QUESTIONS TO ANSWER -
- 1) Write out the fellows' profiles from "Born and raised" to "the Topkapi Palace.".
- 2) In the fellows' profiles, what job did Shastri Akella quit to join a street theater troupe?
*** EXCERPTED PASSAGE ***
Georden West considers themself part of a “queer filmmaking tradition where reality meets fantasy.” West is currently in post-production for their first feature film, Playland, and is working on a “leather ballet about dykes on bikes.” West is interested in archival work revealing lost subcultures and marginalized communities.
“I didn’t start writing fiction until I was 25,” says Shastri Akella. He quit his job at Google to join a street theater troupe that traveled along the Ganges. It was research for his first novel, a love story set in 1990s India between a genderfluid street performer and a Jewish migrant. Akella’s work explores queerness and displacement. Another novel, Sea Elephants, is coming out in 2023.
Writer Molly Anders, from Kentucky, tries to “conceptualize as little as possible.” But, looking back, her work tends to explore themes of “class, sexuality, gender, and capitalism,” she says. The collection of short stories that she is currently working on is united simply by the fact that “they’ve all been written by me.”
Laura Cresté, author of the chapbook You Should Feel Bad, echoes Anders’s sentiment. “I try not to think about themes and see what’s there later,” she says. Her narrative-driven work explores family dynamics, especially between siblings. Having grown up in New Jersey, she is often drawn to suburban imagery.
Just last month, Tracy Fuad published her first book of poetry, about:blank. “I was born around the time the internet was invented,” she says. Her work, sometimes categorized as “glitch poetics,” explores themes of “dissociation, alienation, identification, and disidentification,” she says. She is currently working on a novel, set in Kurdistan, where she lived for several years, blending fact and fiction.
“I write about where I’m from,” says Sterling HolyWhiteMountain, who grew up on the Blackfeet Reservation in Montana. “Before I started, I’d never seen writing about Indian country that felt familiar,” he says. “I try not to over-conceptualize, as ideas sometimes get in the way of trying to unite real people, which is more complicated than politics.” HolyWhiteMountain is an unrecognized citizen of the Blackfeet Nation because of strict blood quantum laws, he says.
A second-year writing fellow, Vedran Husić grew up in Mostar, Bosnia, which is the setting of many of the stories in Basements and Other Museums, published in 2018. He writes mainly about war, immigration, and cultures of masculinity.
“My mother is Catholic and my dad was raised Muslim, so they were a mixed couple,” he says. “They just raised me like I was Bosnian. My father was in a concentration camp for almost a year, but we were lucky. We went to Germany when I was seven and stayed there for five years. Then we came to St. Louis, which has a big Bosnian community. It was almost like getting reacquainted with my Bosnian identity.”
Eduardo Martinez-Leyva grew up on the U.S.-Mexico border. “My poetry is focused on that area and the violence that is often thrown on brown bodies,” he says. He also writes about trauma and queerness.
Born and raised in Turkey, Zeynep Özakat has been living in the U.S. for a few years. She is working on a collection of “Turkish stories for an American audience” as well as a historical novel, set in the 16th-century Ottoman Empire, about the harems of the Topkapi Palace.
H.R. Webster is another second-year writing fellow. “It is fantastic to be back,” she says. “It is still wonderful to have the opportunity for sustained encounters with writers and artists, to bask in the generative jealousy of people working in different mediums, to dig clams and hike in the dunes.”
Three fellows, visual artist Widline Cadet, visual artist Lavaughan Jenkins, and poet Samyak Shertok, could not be reached before press time.
*** End of EXCERPTED PASSAGE ***
*** DATASET CONTENT ***
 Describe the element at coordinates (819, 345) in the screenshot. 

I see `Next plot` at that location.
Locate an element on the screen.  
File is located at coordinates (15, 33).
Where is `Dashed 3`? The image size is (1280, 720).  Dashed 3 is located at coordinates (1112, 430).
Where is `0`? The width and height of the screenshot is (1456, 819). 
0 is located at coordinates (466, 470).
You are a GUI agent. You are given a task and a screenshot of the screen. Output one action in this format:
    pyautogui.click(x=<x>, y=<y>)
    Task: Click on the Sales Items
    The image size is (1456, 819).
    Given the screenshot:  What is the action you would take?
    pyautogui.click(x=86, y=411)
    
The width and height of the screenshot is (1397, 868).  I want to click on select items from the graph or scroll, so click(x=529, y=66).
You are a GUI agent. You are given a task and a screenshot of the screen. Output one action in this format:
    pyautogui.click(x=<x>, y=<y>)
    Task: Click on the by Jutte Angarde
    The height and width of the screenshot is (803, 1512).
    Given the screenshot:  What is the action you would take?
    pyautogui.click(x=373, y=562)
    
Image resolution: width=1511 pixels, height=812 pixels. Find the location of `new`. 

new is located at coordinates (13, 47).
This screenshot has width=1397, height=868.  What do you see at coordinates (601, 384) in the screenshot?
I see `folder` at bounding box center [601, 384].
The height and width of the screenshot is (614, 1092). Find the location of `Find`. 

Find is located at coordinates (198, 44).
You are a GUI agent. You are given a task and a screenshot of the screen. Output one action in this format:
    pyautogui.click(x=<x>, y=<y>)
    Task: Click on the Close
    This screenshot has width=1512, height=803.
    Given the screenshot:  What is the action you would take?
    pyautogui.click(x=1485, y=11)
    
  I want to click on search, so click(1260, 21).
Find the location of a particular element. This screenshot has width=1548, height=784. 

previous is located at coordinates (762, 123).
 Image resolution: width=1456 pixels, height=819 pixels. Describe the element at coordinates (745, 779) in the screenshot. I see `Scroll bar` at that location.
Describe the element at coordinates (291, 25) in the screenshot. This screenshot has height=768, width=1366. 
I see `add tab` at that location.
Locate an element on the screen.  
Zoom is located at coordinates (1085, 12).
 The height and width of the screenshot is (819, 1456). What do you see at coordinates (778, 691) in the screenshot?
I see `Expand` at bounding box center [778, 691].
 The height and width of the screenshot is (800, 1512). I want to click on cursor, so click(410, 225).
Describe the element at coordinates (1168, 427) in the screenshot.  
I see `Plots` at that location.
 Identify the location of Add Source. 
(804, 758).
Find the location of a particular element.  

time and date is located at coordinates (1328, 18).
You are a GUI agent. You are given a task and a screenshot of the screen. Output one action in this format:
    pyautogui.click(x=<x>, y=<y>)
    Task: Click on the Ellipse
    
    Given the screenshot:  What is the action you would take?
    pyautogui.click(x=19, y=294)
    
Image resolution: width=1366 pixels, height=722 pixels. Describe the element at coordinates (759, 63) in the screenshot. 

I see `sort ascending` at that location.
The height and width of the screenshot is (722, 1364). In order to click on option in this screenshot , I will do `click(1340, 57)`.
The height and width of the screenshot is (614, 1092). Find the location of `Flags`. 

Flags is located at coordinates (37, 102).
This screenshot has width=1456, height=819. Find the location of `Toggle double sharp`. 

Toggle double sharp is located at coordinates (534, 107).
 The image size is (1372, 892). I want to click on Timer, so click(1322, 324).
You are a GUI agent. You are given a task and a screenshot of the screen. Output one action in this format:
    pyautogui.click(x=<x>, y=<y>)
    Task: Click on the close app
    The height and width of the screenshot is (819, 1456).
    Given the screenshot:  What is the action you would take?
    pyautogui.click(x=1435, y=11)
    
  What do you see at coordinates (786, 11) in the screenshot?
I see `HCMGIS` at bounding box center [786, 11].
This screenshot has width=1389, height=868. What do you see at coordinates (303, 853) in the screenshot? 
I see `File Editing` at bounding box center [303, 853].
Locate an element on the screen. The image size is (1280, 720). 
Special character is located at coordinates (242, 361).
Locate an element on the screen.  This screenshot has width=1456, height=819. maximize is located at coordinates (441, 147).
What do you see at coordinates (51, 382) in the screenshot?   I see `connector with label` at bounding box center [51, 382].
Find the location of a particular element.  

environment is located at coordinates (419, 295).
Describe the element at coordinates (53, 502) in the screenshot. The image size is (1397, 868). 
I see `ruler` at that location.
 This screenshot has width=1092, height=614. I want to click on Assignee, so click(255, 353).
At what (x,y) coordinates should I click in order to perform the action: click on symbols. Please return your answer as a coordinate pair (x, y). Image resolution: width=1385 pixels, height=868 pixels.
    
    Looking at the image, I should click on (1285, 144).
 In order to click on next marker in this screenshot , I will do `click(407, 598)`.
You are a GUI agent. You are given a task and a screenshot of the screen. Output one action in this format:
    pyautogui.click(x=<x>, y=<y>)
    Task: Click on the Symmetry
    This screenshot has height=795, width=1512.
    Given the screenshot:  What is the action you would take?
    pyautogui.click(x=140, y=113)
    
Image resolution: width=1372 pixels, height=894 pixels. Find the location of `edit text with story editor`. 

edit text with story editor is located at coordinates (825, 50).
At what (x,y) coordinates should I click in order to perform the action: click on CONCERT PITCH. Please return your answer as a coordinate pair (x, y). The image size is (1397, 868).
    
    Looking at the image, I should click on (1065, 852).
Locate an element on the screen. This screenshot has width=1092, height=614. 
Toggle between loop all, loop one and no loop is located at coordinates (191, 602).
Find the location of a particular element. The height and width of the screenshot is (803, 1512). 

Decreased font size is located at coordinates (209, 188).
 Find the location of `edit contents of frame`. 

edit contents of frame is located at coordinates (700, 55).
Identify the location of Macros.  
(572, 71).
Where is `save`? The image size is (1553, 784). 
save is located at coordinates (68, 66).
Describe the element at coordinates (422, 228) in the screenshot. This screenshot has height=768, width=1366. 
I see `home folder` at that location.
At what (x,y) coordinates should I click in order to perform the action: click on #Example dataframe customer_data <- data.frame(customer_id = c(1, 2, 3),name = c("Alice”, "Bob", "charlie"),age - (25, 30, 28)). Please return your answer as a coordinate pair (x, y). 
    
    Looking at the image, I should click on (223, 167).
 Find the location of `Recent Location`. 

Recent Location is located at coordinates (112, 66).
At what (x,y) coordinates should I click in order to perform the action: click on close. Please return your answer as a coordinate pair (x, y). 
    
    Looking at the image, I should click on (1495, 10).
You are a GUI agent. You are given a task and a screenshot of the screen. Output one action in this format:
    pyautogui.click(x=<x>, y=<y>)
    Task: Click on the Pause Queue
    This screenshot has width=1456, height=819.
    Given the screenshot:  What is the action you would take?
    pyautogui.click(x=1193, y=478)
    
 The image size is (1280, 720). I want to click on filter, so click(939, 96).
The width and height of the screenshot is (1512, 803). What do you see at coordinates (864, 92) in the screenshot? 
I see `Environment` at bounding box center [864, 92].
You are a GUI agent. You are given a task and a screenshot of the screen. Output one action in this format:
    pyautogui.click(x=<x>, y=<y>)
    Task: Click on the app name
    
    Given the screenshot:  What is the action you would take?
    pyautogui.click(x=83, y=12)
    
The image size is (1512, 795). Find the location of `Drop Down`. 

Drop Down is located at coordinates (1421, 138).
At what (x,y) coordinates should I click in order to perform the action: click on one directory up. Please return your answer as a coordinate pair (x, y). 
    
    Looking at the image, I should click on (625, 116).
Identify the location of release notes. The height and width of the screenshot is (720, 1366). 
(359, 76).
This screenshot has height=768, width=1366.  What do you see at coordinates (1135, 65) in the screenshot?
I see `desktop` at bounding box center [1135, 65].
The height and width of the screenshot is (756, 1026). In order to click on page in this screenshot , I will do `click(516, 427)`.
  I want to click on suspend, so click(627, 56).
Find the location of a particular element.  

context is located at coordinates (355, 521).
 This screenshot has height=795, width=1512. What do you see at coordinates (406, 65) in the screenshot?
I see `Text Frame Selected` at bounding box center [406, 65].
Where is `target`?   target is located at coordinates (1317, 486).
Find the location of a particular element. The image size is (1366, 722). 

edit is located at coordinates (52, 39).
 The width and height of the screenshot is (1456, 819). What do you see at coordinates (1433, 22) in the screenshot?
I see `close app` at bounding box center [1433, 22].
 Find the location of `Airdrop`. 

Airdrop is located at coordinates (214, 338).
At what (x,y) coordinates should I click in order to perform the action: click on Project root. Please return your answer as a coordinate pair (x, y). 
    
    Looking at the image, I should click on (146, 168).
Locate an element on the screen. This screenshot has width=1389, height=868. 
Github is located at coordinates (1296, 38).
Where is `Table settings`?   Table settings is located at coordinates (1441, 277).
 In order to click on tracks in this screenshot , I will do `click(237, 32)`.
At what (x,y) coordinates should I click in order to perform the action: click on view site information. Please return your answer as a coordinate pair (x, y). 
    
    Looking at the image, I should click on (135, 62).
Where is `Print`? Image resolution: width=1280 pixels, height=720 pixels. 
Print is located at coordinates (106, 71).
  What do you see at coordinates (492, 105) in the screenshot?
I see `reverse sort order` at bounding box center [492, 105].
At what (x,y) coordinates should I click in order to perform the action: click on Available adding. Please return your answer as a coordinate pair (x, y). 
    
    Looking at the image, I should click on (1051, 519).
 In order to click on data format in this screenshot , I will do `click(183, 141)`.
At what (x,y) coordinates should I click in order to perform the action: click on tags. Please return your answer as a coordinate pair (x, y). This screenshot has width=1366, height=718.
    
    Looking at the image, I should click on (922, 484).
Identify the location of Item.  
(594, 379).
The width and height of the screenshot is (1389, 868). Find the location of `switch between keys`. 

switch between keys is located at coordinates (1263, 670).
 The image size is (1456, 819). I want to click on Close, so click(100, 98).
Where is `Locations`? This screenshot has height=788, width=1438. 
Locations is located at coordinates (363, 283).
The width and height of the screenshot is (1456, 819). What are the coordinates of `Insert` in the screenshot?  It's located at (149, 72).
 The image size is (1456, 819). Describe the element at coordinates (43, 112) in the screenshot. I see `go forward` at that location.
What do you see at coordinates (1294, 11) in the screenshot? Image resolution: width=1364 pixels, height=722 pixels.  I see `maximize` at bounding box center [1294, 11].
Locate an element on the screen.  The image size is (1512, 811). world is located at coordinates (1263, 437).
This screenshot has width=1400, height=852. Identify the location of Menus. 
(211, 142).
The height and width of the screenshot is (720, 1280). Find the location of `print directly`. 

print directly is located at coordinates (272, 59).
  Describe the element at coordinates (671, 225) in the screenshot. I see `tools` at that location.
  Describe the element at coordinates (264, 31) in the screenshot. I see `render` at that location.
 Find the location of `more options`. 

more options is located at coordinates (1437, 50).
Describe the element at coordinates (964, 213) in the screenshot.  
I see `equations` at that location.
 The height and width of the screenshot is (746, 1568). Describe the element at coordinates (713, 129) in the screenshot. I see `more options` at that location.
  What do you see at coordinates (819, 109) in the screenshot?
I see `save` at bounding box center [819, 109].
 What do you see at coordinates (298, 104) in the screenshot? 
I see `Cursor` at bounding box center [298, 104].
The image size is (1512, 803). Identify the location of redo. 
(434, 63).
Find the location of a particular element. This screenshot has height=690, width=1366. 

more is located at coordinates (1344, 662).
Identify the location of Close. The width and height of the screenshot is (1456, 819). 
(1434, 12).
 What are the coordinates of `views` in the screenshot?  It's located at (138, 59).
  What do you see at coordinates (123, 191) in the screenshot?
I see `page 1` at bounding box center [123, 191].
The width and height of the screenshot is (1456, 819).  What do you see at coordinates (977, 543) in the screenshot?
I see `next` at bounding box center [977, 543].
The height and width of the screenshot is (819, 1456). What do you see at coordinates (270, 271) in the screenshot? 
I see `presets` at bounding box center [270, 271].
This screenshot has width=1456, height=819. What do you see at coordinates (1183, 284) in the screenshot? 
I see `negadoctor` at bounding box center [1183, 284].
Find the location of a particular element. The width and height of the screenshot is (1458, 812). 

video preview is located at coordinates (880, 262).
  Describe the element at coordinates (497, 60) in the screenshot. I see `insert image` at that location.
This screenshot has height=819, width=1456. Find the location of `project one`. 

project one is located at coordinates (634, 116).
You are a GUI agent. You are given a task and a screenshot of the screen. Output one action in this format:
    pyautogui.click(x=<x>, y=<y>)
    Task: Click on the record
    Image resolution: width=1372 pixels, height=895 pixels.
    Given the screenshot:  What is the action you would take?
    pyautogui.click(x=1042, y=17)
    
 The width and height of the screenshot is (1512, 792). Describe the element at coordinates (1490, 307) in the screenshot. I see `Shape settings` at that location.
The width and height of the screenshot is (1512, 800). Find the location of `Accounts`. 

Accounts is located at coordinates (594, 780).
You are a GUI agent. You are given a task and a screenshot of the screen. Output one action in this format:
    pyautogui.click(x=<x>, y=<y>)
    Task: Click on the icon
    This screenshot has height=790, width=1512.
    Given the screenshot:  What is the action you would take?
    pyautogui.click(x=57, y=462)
*** End of DATASET CONTENT ***
RESPONSES -
- 1)
Born and raised in Turkey, Zeynep Özakat has been living in the U.S. for a few years. She is working on a collection of “Turkish stories for an American audience” as well as a historical novel, set in the 16th-century Ottoman Empire, about the harems of the Topkapi Palace.

- 2) His job at Google.